Les données sur l'emploi publiées hier par Statistique Canada révèlent un marché du travail stagnant en ce début d'année: pratiquement pas de création d'emplois au pays en janvier, une légère hausse du taux de chômage à 7,6%. Au Québec, l'hémorragie du dernier trimestre de 2011 a été stoppée, mais pas renversée; la province a perdu 45 000 emplois depuis un an. Et c'est évidemment sans compter les 700 emplois de l'usine Mabe, à Montréal, dont on a appris la semaine dernière la fermeture prochaine.

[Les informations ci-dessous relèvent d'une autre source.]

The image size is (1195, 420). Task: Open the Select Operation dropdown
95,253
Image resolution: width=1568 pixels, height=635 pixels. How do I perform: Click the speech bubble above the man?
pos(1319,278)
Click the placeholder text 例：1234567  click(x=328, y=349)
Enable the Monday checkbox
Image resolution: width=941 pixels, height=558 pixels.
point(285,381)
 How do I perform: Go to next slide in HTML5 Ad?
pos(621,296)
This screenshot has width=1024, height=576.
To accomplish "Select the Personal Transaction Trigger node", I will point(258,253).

Heureusement, pour une fois, les nouvelles des États-Unis sont bonnes, laissant présager une reprise un peu plus vigoureuse. Les statistiques publiées hier par le ministère américain du Travail indiquent que 243 000 emplois ont été créés pendant le premier mois de l'année. Le taux de chômage a diminué à 8,3%, le niveau le plus bas en trois ans. Même si certains facteurs techniques ont pu jouer, la plupart des économistes ont vu dans ces données une indication que la sortie de crise pourrait enfin s'accélérer. Ce serait une bénédiction pour notre économie.

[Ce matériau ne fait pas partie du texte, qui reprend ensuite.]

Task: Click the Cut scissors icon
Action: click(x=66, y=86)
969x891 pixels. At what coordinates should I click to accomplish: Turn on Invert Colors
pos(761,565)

Il faudra évidemment attendre les statistiques des prochains mois pour voir s'il s'agit d'une tendance. Cela n'est pas certain. Jeudi, le président de la Réserve fédérale, Ben Bernanke, soulignait qu'«il reste encore beaucoup de chemin à parcourir avant de pouvoir dire que le marché de l'emploi fonctionne normalement.»

Le Canada, notamment le Québec, a beau avoir un peu diversifié ses marchés, les États-Unis restent de loin les principaux acheteurs de nos produits. Soixante-dix pour cent (70%) des revenus des fabricants québécois tirés des exportations proviennent de nos voisins du sud. Comme le souligne dans une récente étude l'économiste principale de Desjardins, Joëlle Noreau, «il y a un lien indissociable entre la bonne santé de l'économie nord-américaine et le secteur manufacturier du Québec.»

L'annonce de la fermeture de l'usine Mabe, s'ajoutant à celles faites il y a un an du déménagement d'Electrolux (L'Assomption, 1300 emplois perdus) et de la fermeture de la raffinerie Shell (Montréal-Est, 800 emplois) a suscité de vives inquiétudes quant à l'avenir du secteur manufacturier au Québec. Les Manufacturiers et Exportateurs du Québec et le Parti québécois réclament du gouvernement provincial une «stratégie manufacturière». Déjà, en 2007, Québec avait lancé un Plan d'action en faveur du secteur manufacturier. Peut-il faire davantage? Peut-être. Toutefois, aucune stratégie gouvernementale n'aurait empêché les fermetures d'Electrolux, de Shell et de Mabe. À moins de gaspiller l'argent des contribuables, comme l'a fait Memphis afin d'attirer Electrolux (au moins 188 millions US).

Outre une nécessaire amélioration de la productivité, le remède aux maux du secteur manufacturier du Québec se trouve dans la remise sur pied du malade américain. De ce côté il y a, enfin, une lueur d'espoir.